1050’lerden itibaren Türkler, İran üzerinden batıya doğru gelip de yerleşmeğe başladıkları zaman Bizans egemenliğinde yaşayan Anadolu - Önasya Ermeni topluluklarıyla ilişkiler geliştirmeğe koyuldular. Doğu Anadolu’nun yanardağ taşlarını işleyerek evler, kaleler, kiliseler, manastırlar yapan bu halk, maden işleme sanatlarında da eski Urartu döneminden beri ustalaşmışlardı. Mezopotamya’da yaşayanların Yukarı diyar, Şimaldeki saha anlamında kullandıkları Armenia adı giderek Karadeniz-Van Gölü-Hazar Denizi arasında yaşayan halkın etnik adı olarak kullanılmağa başlandı. Hristiyanlığın Ermeni kilisesine bağlı bu halk kendisine Hay, yaşadıkları topraklara da Hayastan diyordu. Hayatsan platosunda hayvan yetiştiren ( özellikle at, koyun ), koyak tabanlarındın verimli toprağında, dulda olduğu için mikroklima özelliği gösteren yerlerinde tahıl , meyve ( özellikle kayısı, erik, şeftali ,nar ) yetiştirerek yaşamlarını sürdürüyorlardı. Yerleşik düzende oldukça ileri bir yaşam kültürüne sahip Ermeni toplumu, göçer-konar Türk topluluklarını birçok alanda etkilemiştir. Türkler de oturak düzena geçtikten sonra eski Ermeni köy ve kentlerinde mahalleler oluşturarak yaşamağa başlamışlardır. Toplumlar birbirlerini etkilerler.

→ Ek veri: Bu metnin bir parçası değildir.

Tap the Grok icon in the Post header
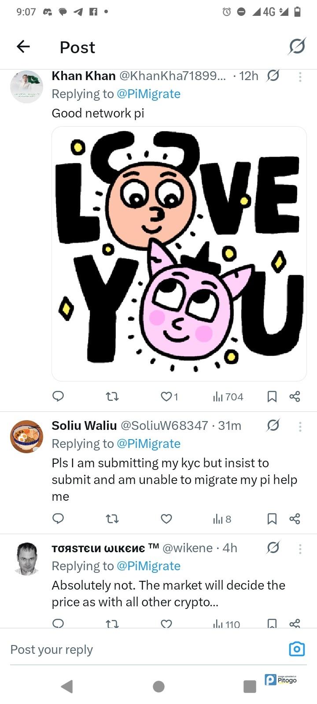This screenshot has width=317, height=704. [x=297, y=46]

Bu, karşılıklı bir iletişimdir. Yapı sanatında ilerlemiş, görkemli dinsel yapılar kuran Ermeni mimarlar, taş ustalar Türklerin konut , mezar kültürüne kalıcı etkiler yapmışlardır. Doğu Anadolu Bölgemizde sık sık karşımıza çıkan eski Ermeni kale, kilise ve manastır yapılarıyla Selçuklu kümbetlerinin benzer oluşu bundandır. Elbette Türkler de halı, kilim dokuma geleneğini Ermenilere öğretmişlerdir. Üretim, pazarlama, tüketim ilişkilerinde, toplumlar kaçınılmaz olarak birbirlerinin sözlü kültürlerinde ( folklor ) , maddi kültürlerinde ( etnografya ) silinmez izler bırakmışlardır.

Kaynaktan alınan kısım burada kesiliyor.